Senada dengan Prabowo, Pengamat Menilai Aksi UU Cipta Kerja Rawan Ditunggangi: Bisa Segelintir Elite
Senada dengan Menhan Prabowo, Pengamat menilai aksi unjuk rasa UU Cipta Kerja rawan ditunggangi segelintir elite.
Penulis: Inza Maliana
Editor: Muhammad Renald Shiftanto
TRIBUNNEWS.COM - Menteri Pertahanan Prabowo Subianto menyebut situasi unjuk rasa penolakan Undang-Undang Cipta Kerja kerap dimanfaatkan oleh pihak-pihak tertentu.
Bahkan ia menyebut aksi unjuk rasa penolakan UU Cipta Kerja ini dibiayai pihak asing.
Juru Bicara Partai Gerindra Habiburokhman meluruskan pernyataan Ketua Umum Gerindra Prabowo Subianto ini.
Menurut Habiburokhman, hal itu disampaikan Prabowo berdasarkan ilmu strategi keamanan, di setiap aksi demonstrasi, ada pihak yang berusaha memanfaatkan.
Senada dengan Prabowo, Direktur Eksekutif Parameter Politik Adi Prayitno juga menyebut hal serupa.
Baca juga: 8 Polisi Bekasi Positif Covid-19 Setelah Kawal Demo UU Cipta Kerja, Satu Diantaranya Kapolsek
Adi Prayitno mengatakan, setiap aksi demonstrasi rawan ada pihak yang menunggangi.
Adi meyakini aksi unjuk rasa UU Cipta Kerja beberapa waktu lalu juga ditunggangi pihak tertentu.
"Tidak mungkin aksi demonstrasi itu tidak ditunggangi, pasti ditunggangi," kata Adi dalam sebuah diskusi virtual, Minggu (18/10/2020), dikutip Kompas.com.
"Siapa yang menunggangi? Bisa teman kelas, bisa teman kost, bisa aktivis mahasiswa."
"Bisa juga segelintir elite yang kemudian punya kepentingan dengan Undang-undang Cipta Kerja ini," katanya.
Menurut Adi, sebenarnya tak ada yang salah dengan mobilisasi massa saat aksi unjuk rasa.
Sebab, demonstrasi sejatinya merupakan aktivitas politik yang membutuhkan mobilisasi dukungan, seperti fasilitas transportasi atau logistik.
Baca juga: Prabowo Sebut Demo Tolak UU Ciptaker Dimanfaatkan Pihak Tertentu, Jubir Gerindra: Berdasarkan Ilmu
Namun ia menilai, menjadi salah ketika massa yang dimobilisasi tidak memahami perihal undang-undang yang mereka tolak.
Bahkan, kerap kali massa dikerahkan untuk berbuat kerusuhan.
"Ada sebenarnya aktor intelektual yang mencoba untuk memberikan kesadaran palsu dengan memprovokasi emosi mahasiswa."
"Emosi masyarakat yang masih belajar untuk melakukan satu protes dan perlawanan," kata Adi.
Menurut Adi, munculnya anarkisme dalam aksi massa merupakan bagian dari strategi pihak tertentu untuk mendelegitimasi pemerintah.
Hal ini juga dimaksudkan untuk menaikkan eskalasi perlawanan.

Data Latihan:
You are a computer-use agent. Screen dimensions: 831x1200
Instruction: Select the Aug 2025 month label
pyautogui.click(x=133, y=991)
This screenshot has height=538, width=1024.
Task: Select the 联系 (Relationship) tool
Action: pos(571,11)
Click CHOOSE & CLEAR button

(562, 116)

Tugas A: Menurut berita tentang unjuk rasa UU Cipta Kerja, apa jabatan Adi Prayitno?
Tugas B: Salin kata demi kata bagian berita tentang unjuk rasa UU Cipta Kerja, mulai dari "Penulis: Inza Maliana" dan berakhir pada "dibiayai pihak asing.".
Item-item di atas tidak diperlukan.

Jawaban Tugas A: Direktur Eksekutif Parameter Politik.

Jawaban Tugas B:
Penulis: Inza Maliana
Editor: Muhammad Renald Shiftanto
TRIBUNNEWS.COM - Menteri Pertahanan Prabowo Subianto menyebut situasi unjuk rasa penolakan Undang-Undang Cipta Kerja kerap dimanfaatkan oleh pihak-pihak tertentu.
Bahkan ia menyebut aksi unjuk rasa penolakan UU Cipta Kerja ini dibiayai pihak asing.